The ink to which Seider referred was players’ signing their national letters of intent, either during the early signing period in December or the next one in February. Before then, programs continue to recruit players even after they have made an oral commitment.

Penn State has seen that first-hand this week, losing two players who chose to reopen their recruitment after committing to the Nittany Lions’ class of 2020, and a third who flipped his commitment to Ohio State. All are consensus four-star recruits.

NCAA rules prohibit head coach James Franklin or any member of his staff from commenting on when players do or don’t commit. Seider was answering a general question about how he would evaluate Penn State’s efforts with the 2020 class and spoke of staying on players even after they’ve committed.

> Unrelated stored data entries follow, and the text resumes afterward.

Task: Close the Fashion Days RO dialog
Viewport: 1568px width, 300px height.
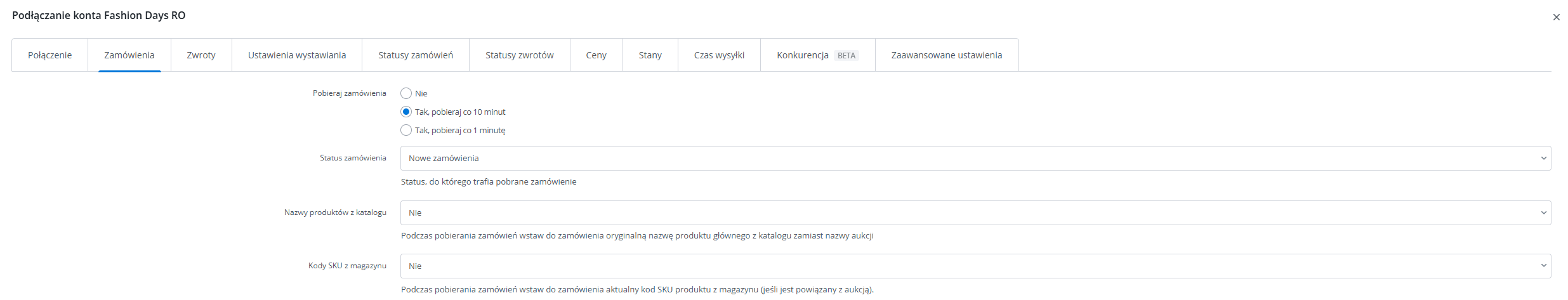Action: (1556, 17)
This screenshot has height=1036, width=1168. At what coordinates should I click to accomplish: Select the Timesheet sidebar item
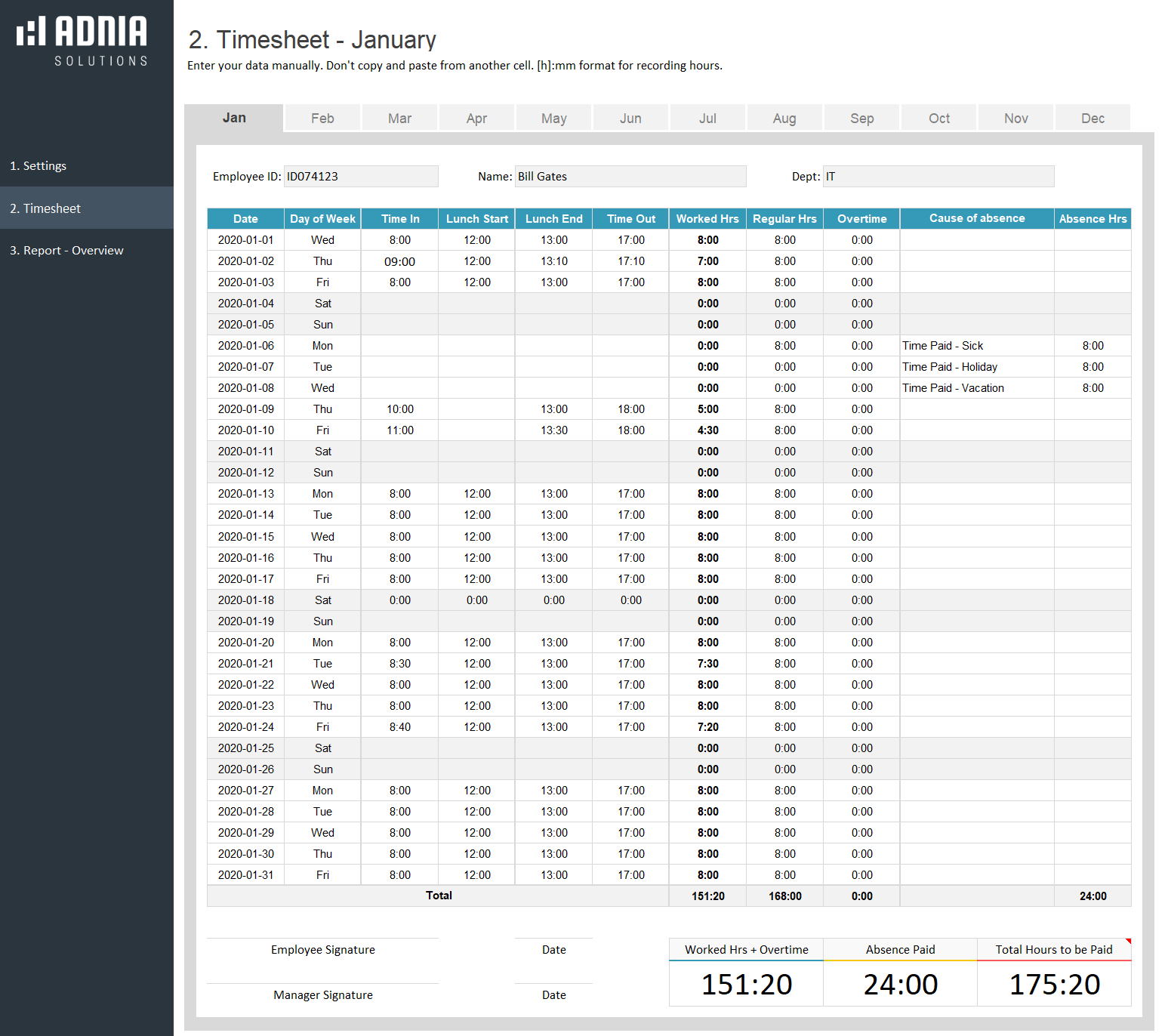[45, 208]
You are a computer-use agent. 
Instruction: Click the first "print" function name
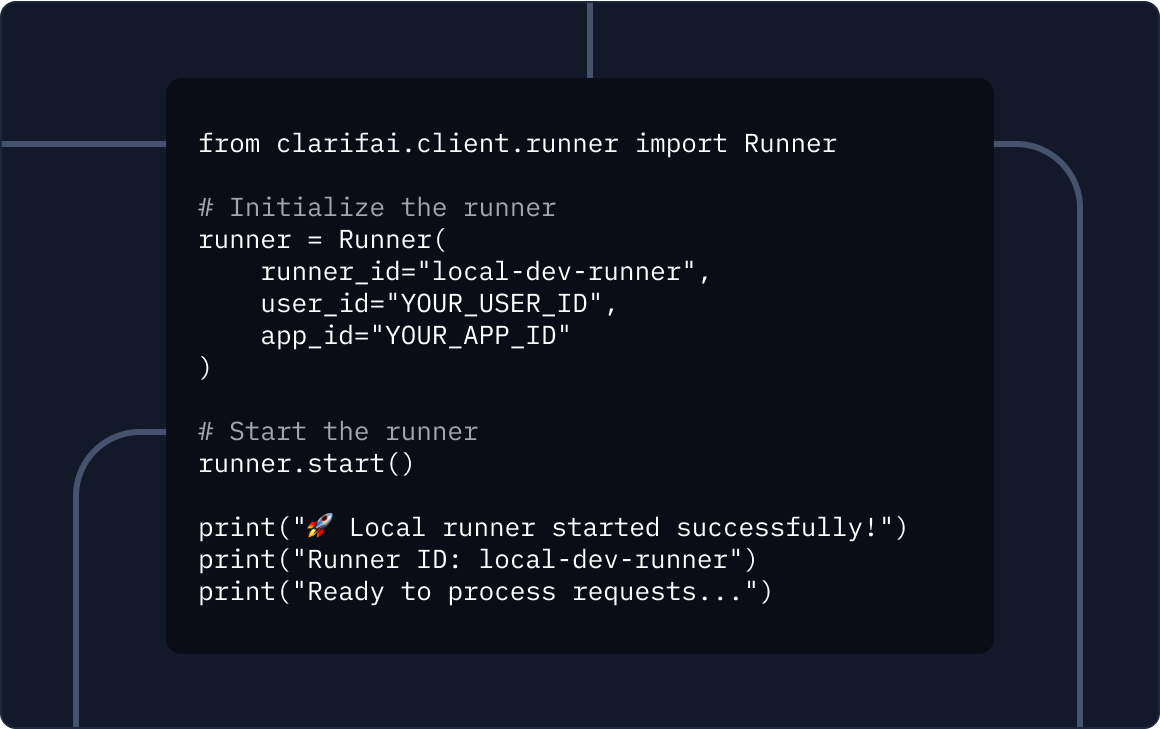(237, 527)
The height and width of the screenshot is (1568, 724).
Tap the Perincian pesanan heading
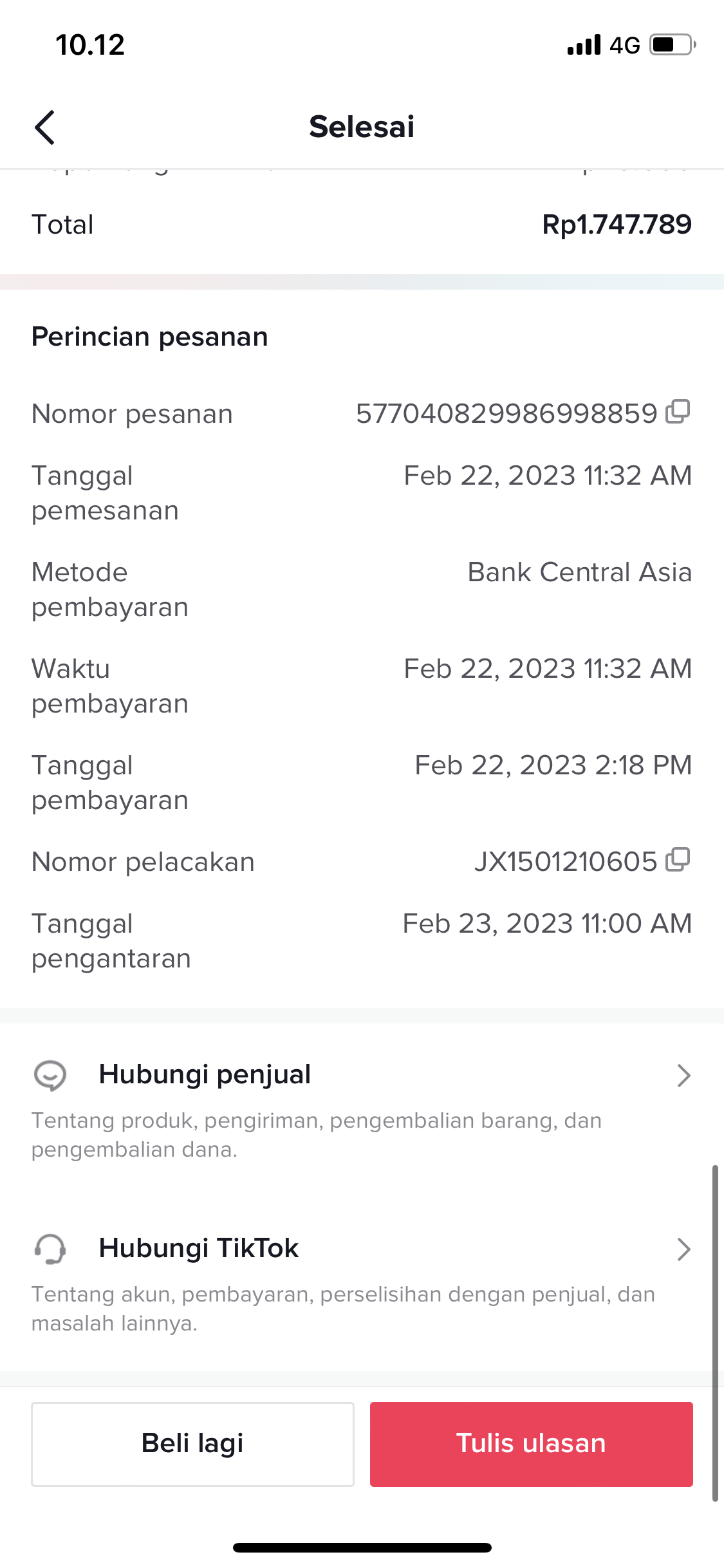coord(150,337)
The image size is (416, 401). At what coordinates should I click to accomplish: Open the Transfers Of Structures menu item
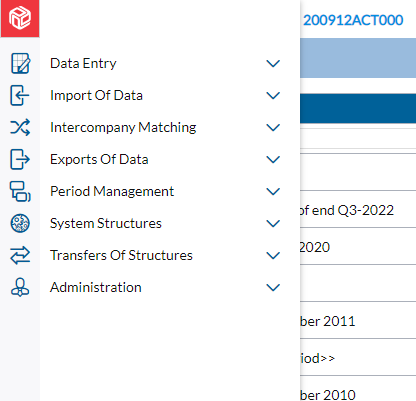point(121,255)
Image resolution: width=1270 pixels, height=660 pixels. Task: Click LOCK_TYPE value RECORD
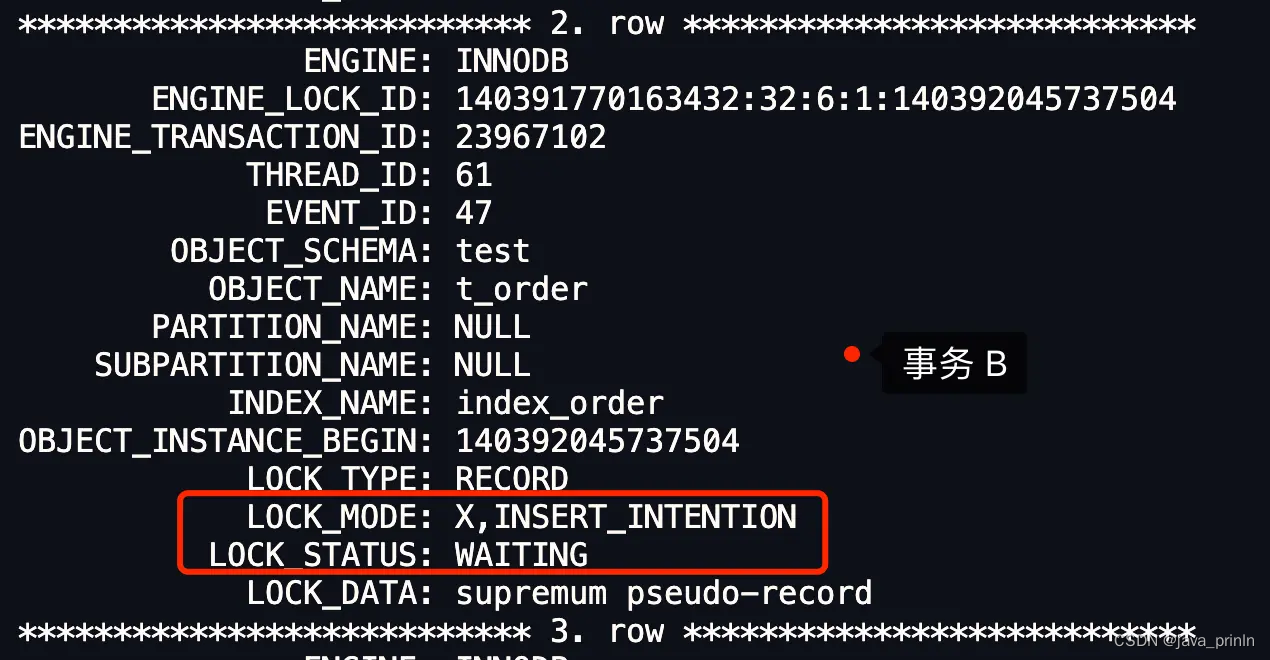512,479
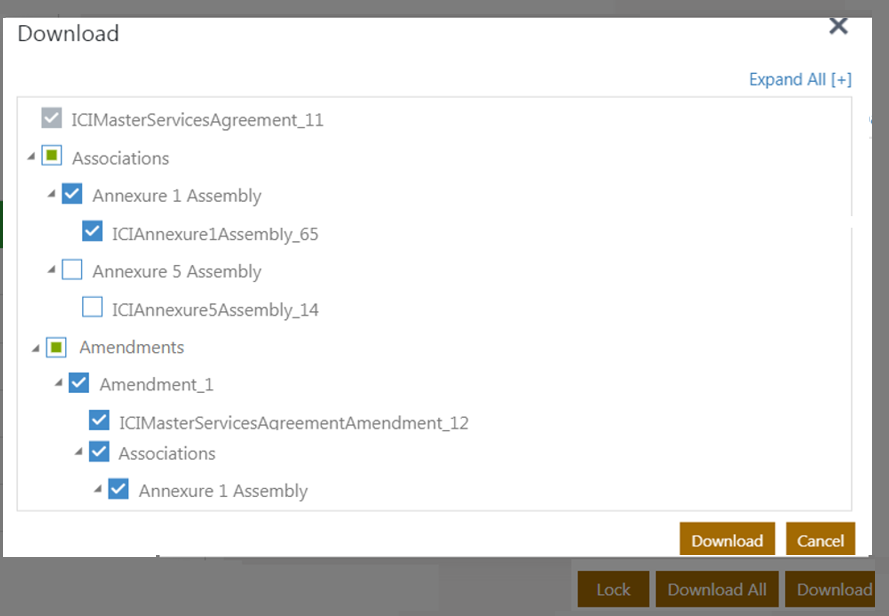Click the Download All button
889x616 pixels.
coord(717,589)
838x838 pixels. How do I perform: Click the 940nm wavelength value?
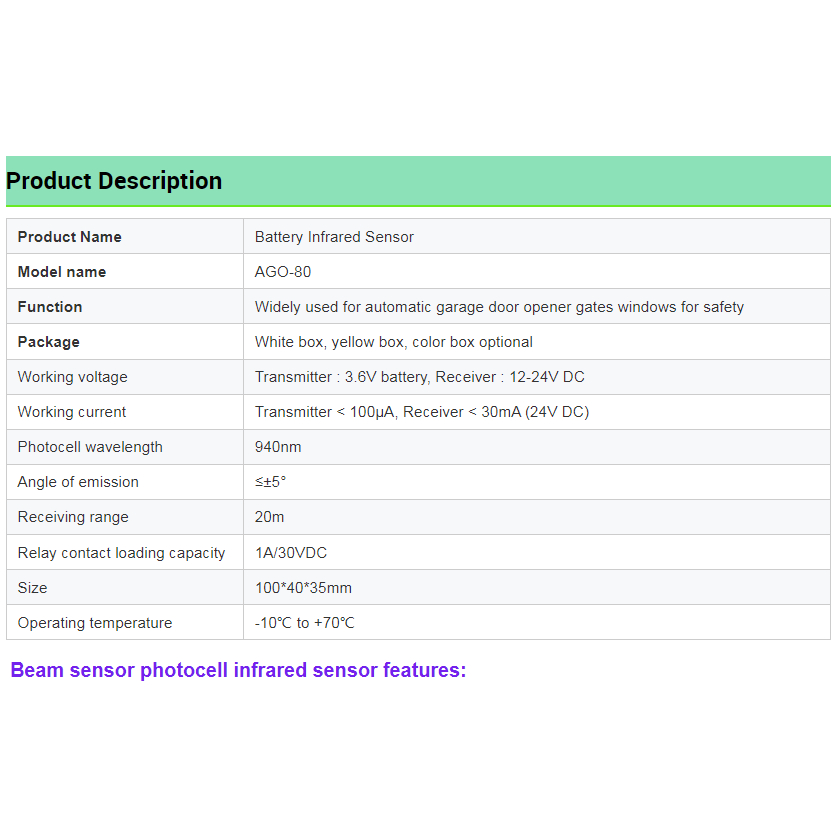pos(278,447)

“We’re talking about 18-, 17-year-old kids making decisions, and December ain’t here yet,” said Seider, ranked as the nation’s No. 8 recruiter in 2019 by 247Sports. “The day you slack up and not continue to recruit that kid, that’s when the decommits start. Because if a kid commits to Penn State, guess who else wants him — Ohio State, Clemson? We’re competing with the same people.

“So when you get a kid committed, you’ve got to recruit him as hard as you were doing if he wasn’t committed, because he’s expecting that attention, and if you slack off, you’re in trouble.”

Offensive tackle Grant Toutant, the first player to commit to the Nittany Lions’ 2020 class, announced Sunday on Twitter that he had flipped to Ohio State.

The latest players to withdraw their commitments — offensive lineman Aaryn Parks and cornerback Joshuah Moten — are teammates at National Christian Academy in Fort Washington, Md. Both voiced a similar theme when they made their announcements via Twitter: Parks on Wednesday, Moten the next day.

“I feel as though I made my decision off of emotions and locked in too early without giving other universities an equal opportunity to recruit me,” said Parks, who committed to Penn State on April 25. “Penn State will continue to be a top choice on my list of schools I am interested in. But as of right now, my recruitment is 100 percent back open.”

Moten, who gave his pledge to Penn State on Feb. 2, said, “I think I pulled the trigger too fast.

“I didn’t equally give some of the universities that have been recruiting me an equal chance,” he said. “So I will be decommitting from Penn State University and opening my recruitment up all the way.”

The three losses affected the Nittany Lions’ team rankings in recruiting. Rivals dropped them to 25th overall and fifth in the Big Ten. The Lions are ranked 21st in the nation and fourth in the conference by 247Sports, and 13th and second by ESPN.com.

Decommitments are a fact of life in college football and with Penn State. The Nittany Lions saw six players from the 2016 class decommit, but those numbers have dwindled to two, three, and two in the last three years.

In 2017, five-star recruit Micah Parsons of Harrisburg withdrew his commitment from Penn State and looked at other programs for eight months before coming back to the Nittany Lions on signing day.